New approach reactivates silenced X chromosomes, pointing toward strategies for treating X-linked disorders in females
By SUE MCGREEVEY
A new study from Harvard Medical School investigators at Massachusetts General Hospital points toward a potential strategy for treating X-linked disorders—those caused by mutations in the X chromosome—in females.
Their report, published online in PNAS Early Edition, describes an approach to reactivate the inactive X chromosome in mouse cell lines, leading to increased expression of the healthy version of protein underlying the neurodevelopmental disorder Rett syndrome.
Their work also suggested that X reactivation within the brain—the site of several serious X-linked diseases—could be safely accomplished in live mice.
“Rett syndrome is a severe disorder in girls for which there currently is no available disease-specific treatment,” said lead author Lieselot Carrette, a research fellow in the laboratory of senior author Jeannie Lee, HMS professor of genetics at Mass General.
“Targeting the ultimate cause of the disease would be expected to have better outcomes than addressing its many downstream effects,” Carrette said.
"The approach described in our work takes advantage of the fact that every patient carries a cure within her own cells,” Lee said. “But that cure is locked up by a lifelong process called X-chromosome inactivation. Our goal has been to unlock the inactive X and restore expression of the good gene copy."
Females carry two copies of the X chromosome, but within each cell only one copy is active, while the other is silenced by an RNA molecule called Xist.
Which copy remains active in which cell is randomly determined during embryonic development. While some X-linked disorders produce symptoms only in males, who carry a single X chromosome, females can be affected if a mutation is in a dominant gene on the active X chromosome.

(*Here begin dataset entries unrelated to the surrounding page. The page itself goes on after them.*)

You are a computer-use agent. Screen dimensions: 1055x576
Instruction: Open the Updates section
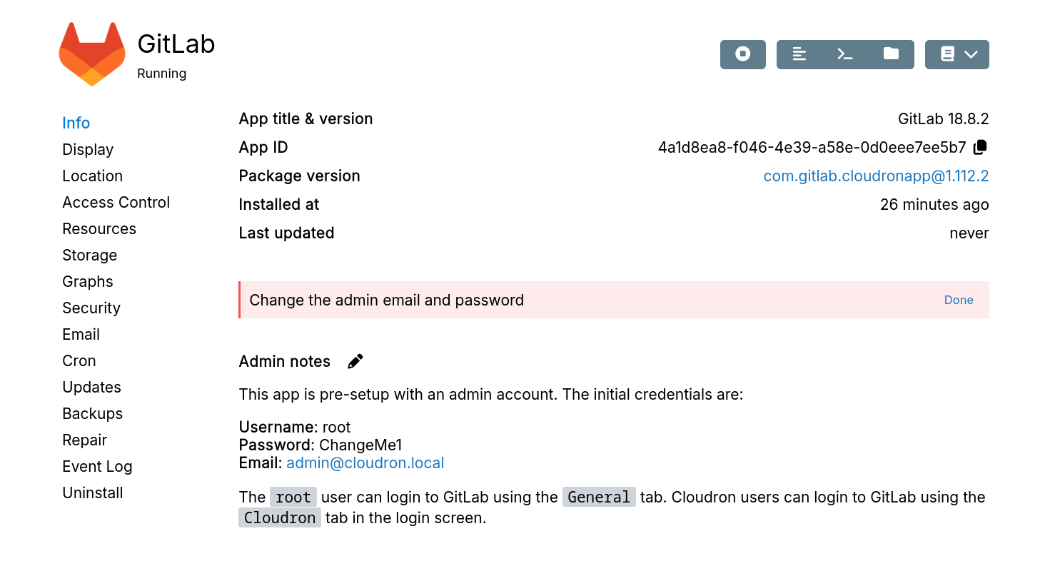(x=91, y=387)
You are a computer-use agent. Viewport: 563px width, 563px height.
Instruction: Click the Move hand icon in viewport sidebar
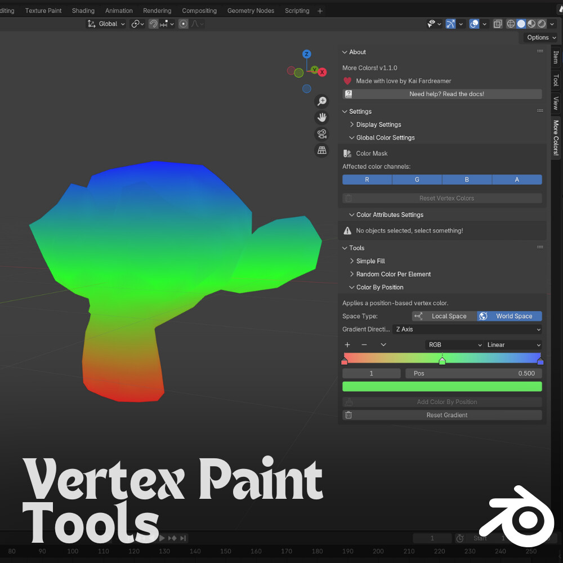tap(321, 118)
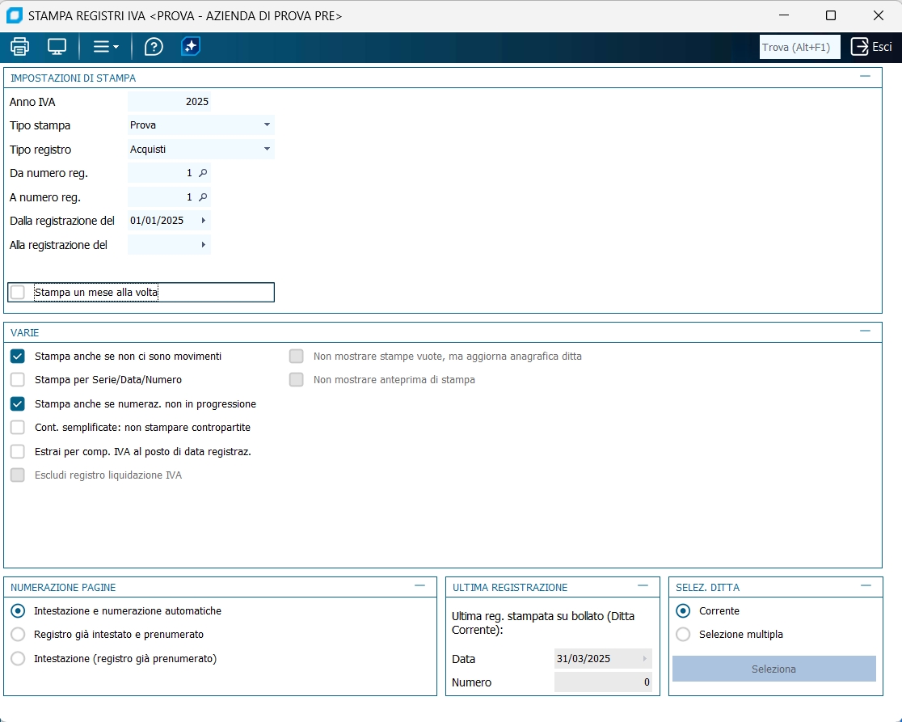
Task: Open the Tipo registro dropdown
Action: 267,150
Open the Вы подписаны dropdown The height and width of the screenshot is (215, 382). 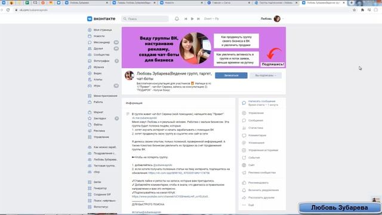tap(266, 75)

The mutation leading to Rett syndrome affects the X chromosome gene for a protein called MECP2, which is essential for normal neuronal development. While males carrying this mutation die before or soon after birth, females appear normal for the first year of life.
But their physical and cognitive development slows and then regresses, leading to a constellation of symptoms Carrette describes as “resembling a combination of autism, cerebral palsy, Parkinson’s, epilepsy and anxiety disorder.”
While females with Rett syndrome can survive into their 50s, they require around-the-clock care and assistance. The condition is second only to Down syndrome as the most common cause of severe intellectual disability in females.
The possibility of reactivating the healthy X chromosome requires surmounting two primary challenges—the multiple processes involved in keeping the chromosome inactive and the potential for toxic effects.
The research team targeted both the Xist molecule itself and the gene-silencing process of methylation, combining an Xist-binding antisense oligonucleotide—a synthetic nucleic acid strand that binds to and degrades an RNA molecule—with an FDA-approved methylation inhibitor called 5-aza-2'-deoxycytidine (Aza), resulting in a "dual modality" approach.
Their experiments in two mouse cell lines—each with a different method of distinguishing whether gene expression originated from active or inactive X chromosomes—revealed that the combined treatment increased MECP2 expression from the inactive chromosome up to 30,000-fold, depending on the duration of treatment.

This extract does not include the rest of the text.